-- EXERCISE INSTRUCTIONS --
Could you substitute "field" for "label" in the records, beginning at the line that has "Where should I click to: Click the Google" and stopping after the last of the records, with all else unchanged?
== DATA EXTRACT ==
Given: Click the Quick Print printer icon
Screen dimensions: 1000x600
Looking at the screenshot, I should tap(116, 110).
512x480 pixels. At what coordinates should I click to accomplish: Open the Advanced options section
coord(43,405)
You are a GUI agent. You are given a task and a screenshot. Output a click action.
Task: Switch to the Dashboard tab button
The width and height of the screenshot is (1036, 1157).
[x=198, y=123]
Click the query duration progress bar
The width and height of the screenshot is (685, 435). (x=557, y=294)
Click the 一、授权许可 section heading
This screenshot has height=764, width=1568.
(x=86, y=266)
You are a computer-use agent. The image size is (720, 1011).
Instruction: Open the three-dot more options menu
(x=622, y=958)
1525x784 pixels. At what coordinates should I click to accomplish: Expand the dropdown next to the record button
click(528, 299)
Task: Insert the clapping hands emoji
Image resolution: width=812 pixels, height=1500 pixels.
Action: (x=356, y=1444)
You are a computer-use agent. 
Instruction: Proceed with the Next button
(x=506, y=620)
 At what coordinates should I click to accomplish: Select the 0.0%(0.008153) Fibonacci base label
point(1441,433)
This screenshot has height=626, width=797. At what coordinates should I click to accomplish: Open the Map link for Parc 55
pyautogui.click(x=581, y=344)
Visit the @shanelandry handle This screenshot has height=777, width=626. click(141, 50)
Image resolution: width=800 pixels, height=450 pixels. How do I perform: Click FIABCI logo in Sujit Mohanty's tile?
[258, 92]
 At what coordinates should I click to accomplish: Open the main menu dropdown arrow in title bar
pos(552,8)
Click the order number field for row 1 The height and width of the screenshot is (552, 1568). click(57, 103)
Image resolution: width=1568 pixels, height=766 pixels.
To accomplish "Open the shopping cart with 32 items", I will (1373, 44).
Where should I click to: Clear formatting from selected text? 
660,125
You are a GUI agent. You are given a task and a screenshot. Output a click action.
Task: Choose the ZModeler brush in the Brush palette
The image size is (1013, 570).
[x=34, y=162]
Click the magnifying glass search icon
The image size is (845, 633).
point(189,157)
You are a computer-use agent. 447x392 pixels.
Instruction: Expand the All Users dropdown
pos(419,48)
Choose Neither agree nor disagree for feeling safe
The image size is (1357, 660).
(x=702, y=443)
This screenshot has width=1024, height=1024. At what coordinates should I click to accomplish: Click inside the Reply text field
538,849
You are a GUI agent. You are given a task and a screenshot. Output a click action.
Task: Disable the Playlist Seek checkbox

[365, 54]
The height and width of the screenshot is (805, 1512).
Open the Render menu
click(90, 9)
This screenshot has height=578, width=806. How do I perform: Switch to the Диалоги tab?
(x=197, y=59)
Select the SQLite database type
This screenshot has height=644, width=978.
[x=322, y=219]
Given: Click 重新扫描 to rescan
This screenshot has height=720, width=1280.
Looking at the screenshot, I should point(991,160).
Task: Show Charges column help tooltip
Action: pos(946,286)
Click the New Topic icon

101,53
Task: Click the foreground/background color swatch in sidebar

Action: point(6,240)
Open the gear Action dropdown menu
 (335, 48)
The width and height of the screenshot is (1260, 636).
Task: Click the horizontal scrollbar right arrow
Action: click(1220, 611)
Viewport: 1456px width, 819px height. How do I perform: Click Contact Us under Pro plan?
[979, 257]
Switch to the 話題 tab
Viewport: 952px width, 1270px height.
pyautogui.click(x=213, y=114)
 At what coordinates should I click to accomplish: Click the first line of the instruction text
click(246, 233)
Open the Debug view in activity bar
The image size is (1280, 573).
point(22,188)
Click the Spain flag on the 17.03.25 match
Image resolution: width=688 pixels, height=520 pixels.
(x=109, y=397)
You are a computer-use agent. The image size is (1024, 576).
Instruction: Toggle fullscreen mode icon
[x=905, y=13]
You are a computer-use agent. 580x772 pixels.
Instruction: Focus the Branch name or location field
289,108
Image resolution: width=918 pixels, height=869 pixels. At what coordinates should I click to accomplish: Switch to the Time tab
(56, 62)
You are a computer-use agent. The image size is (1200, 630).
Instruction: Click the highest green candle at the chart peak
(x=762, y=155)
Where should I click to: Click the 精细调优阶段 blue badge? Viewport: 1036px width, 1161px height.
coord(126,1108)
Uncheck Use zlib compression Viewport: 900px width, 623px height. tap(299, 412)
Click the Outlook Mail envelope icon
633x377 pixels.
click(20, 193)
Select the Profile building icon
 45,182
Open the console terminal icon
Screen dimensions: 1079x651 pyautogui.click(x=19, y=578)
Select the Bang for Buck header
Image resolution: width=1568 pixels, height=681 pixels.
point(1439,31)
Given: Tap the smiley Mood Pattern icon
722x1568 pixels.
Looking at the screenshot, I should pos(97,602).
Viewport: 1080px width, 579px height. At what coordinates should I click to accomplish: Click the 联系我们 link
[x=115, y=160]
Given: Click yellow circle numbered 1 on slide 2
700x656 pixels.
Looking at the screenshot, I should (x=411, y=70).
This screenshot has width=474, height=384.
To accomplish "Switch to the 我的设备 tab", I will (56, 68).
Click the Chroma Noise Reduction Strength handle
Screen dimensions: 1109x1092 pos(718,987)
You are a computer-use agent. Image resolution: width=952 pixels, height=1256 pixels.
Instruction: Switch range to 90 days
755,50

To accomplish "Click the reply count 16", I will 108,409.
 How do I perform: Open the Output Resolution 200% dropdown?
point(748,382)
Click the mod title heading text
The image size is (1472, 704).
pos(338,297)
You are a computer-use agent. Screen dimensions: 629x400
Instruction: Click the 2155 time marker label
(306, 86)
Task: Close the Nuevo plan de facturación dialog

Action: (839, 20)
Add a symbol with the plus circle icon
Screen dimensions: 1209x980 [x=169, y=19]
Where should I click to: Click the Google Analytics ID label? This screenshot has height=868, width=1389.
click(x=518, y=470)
===
-- EXERCISE OUTPUT --
Where should I click to: Click the Google Analytics ID field? This screenshot has height=868, width=1389.
click(x=518, y=470)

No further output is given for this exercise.